Exercise aim: Among the lines below, a stretch begins at the one with "You are a GUI" and ends at the one with "The width and". Repeat that stretch exactly, ends included.

Data for this task:
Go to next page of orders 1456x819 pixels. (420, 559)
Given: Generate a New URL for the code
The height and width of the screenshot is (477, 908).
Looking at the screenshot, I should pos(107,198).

...

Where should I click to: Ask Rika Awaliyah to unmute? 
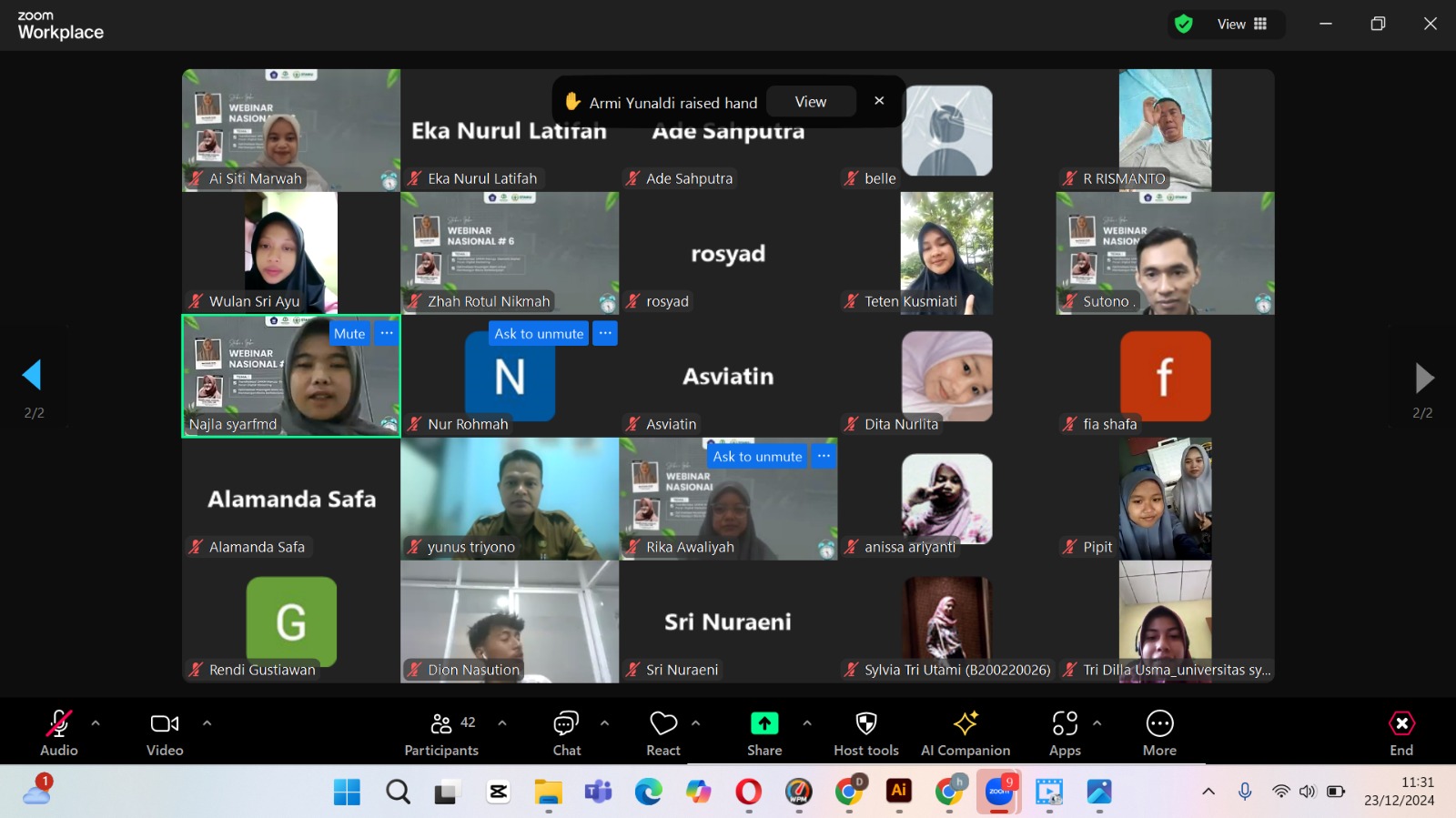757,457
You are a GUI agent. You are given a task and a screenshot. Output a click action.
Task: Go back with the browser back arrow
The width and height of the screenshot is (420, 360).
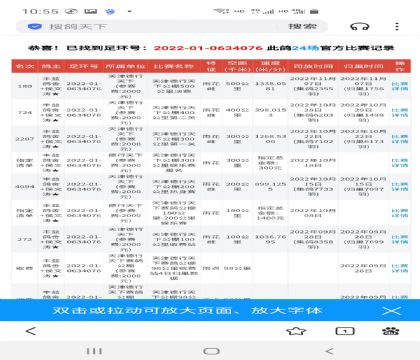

Response to the task:
You are a GUI agent. You are given a task and a screenshot. Output a click action.
Task: Go back with the browser back arrow
The width and height of the screenshot is (420, 360).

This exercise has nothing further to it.